> _Action item_: Single out the lines of the material that contain "will" and copy them.

◆ ◆ ◆ ◆ ◆

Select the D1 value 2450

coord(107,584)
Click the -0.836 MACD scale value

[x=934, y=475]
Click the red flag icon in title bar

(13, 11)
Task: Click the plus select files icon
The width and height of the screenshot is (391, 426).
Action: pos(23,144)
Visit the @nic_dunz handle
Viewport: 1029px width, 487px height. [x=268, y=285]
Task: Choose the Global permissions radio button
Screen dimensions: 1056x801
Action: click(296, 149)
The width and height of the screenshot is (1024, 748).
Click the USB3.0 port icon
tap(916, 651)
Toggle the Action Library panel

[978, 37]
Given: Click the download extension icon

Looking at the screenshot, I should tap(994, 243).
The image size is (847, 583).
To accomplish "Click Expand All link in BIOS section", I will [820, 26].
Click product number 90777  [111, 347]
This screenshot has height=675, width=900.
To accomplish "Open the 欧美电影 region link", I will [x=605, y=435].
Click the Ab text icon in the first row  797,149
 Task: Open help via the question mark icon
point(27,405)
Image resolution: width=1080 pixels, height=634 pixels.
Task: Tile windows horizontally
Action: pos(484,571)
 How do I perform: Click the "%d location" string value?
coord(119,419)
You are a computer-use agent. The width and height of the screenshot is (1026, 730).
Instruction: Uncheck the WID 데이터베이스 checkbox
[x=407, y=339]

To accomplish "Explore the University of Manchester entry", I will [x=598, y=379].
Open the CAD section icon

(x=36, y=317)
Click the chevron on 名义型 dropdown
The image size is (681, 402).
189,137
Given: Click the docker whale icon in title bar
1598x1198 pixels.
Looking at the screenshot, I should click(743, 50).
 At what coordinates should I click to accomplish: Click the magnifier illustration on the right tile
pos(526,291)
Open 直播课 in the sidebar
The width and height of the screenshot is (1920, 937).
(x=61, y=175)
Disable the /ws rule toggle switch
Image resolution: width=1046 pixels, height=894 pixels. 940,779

◆ ◆ ◆ ◆ ◆

> _Finished task_:
To accomplish "Click Expand All link in BIOS section", I will [820, 26].
To accomplish "Open the 欧美电影 region link", I will [x=605, y=435].
To accomplish "Explore the University of Manchester entry", I will [x=598, y=379].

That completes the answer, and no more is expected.